# RECORD EXCERPTS
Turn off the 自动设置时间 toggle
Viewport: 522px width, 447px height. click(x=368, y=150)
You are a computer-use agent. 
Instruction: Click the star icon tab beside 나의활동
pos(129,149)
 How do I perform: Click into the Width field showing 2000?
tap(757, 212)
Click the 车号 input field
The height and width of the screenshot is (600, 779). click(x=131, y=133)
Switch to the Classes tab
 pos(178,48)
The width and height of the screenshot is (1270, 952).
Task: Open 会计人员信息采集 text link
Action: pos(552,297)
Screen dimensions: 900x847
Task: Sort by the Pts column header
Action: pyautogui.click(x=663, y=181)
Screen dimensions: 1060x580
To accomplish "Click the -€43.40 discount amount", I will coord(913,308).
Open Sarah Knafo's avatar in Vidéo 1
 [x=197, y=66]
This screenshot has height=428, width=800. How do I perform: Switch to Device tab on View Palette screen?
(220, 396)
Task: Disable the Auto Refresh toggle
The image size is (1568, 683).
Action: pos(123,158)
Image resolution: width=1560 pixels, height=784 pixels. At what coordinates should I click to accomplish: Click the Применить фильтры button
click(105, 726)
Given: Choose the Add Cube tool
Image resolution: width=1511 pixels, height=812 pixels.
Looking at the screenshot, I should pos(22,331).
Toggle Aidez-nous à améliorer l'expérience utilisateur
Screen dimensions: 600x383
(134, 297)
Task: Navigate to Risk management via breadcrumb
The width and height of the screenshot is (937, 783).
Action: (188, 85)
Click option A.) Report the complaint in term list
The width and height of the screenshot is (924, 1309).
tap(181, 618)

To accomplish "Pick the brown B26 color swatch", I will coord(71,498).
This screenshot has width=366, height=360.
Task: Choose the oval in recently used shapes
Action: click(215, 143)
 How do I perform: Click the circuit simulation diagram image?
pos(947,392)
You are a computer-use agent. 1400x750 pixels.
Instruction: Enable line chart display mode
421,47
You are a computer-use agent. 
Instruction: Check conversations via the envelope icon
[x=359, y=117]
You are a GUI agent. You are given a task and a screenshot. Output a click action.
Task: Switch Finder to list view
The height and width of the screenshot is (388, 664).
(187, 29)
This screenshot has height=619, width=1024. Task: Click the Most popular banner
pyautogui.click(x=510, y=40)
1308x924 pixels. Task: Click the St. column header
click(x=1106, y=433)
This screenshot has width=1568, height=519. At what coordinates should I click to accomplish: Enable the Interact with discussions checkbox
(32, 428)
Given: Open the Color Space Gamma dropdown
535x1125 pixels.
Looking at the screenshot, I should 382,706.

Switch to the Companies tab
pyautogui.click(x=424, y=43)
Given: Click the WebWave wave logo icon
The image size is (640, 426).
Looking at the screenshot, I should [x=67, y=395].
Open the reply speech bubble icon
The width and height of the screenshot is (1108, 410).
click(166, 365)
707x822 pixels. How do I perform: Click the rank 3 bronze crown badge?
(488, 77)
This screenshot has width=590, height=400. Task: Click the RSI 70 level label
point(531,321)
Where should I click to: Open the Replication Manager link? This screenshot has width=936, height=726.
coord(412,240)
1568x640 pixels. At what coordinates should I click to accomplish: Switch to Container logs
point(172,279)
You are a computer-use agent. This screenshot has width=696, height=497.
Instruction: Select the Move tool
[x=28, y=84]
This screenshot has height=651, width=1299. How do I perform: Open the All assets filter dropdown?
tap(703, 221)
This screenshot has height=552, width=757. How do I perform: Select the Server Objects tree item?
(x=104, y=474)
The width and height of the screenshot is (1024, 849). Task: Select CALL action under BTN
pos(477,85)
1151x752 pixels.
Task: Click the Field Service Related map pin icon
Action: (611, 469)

# AIM OF THE TASK
The required output is the set of lines from the first line of the data through the line that contains "Task: Navigate to", transcribed exactly.

# SOLUTION
Turn off the 自动设置时间 toggle
Viewport: 522px width, 447px height. click(x=368, y=150)
You are a computer-use agent. 
Instruction: Click the star icon tab beside 나의활동
pos(129,149)
 How do I perform: Click into the Width field showing 2000?
tap(757, 212)
Click the 车号 input field
The height and width of the screenshot is (600, 779). click(x=131, y=133)
Switch to the Classes tab
 pos(178,48)
The width and height of the screenshot is (1270, 952).
Task: Open 会计人员信息采集 text link
Action: pos(552,297)
Screen dimensions: 900x847
Task: Sort by the Pts column header
Action: pyautogui.click(x=663, y=181)
Screen dimensions: 1060x580
To accomplish "Click the -€43.40 discount amount", I will coord(913,308).
Open Sarah Knafo's avatar in Vidéo 1
 [x=197, y=66]
This screenshot has height=428, width=800. How do I perform: Switch to Device tab on View Palette screen?
(220, 396)
Task: Disable the Auto Refresh toggle
The image size is (1568, 683).
Action: pos(123,158)
Image resolution: width=1560 pixels, height=784 pixels. At what coordinates should I click to accomplish: Click the Применить фильтры button
click(105, 726)
Given: Choose the Add Cube tool
Image resolution: width=1511 pixels, height=812 pixels.
Looking at the screenshot, I should pos(22,331).
Toggle Aidez-nous à améliorer l'expérience utilisateur
Screen dimensions: 600x383
(134, 297)
Task: Navigate to Risk management via breadcrumb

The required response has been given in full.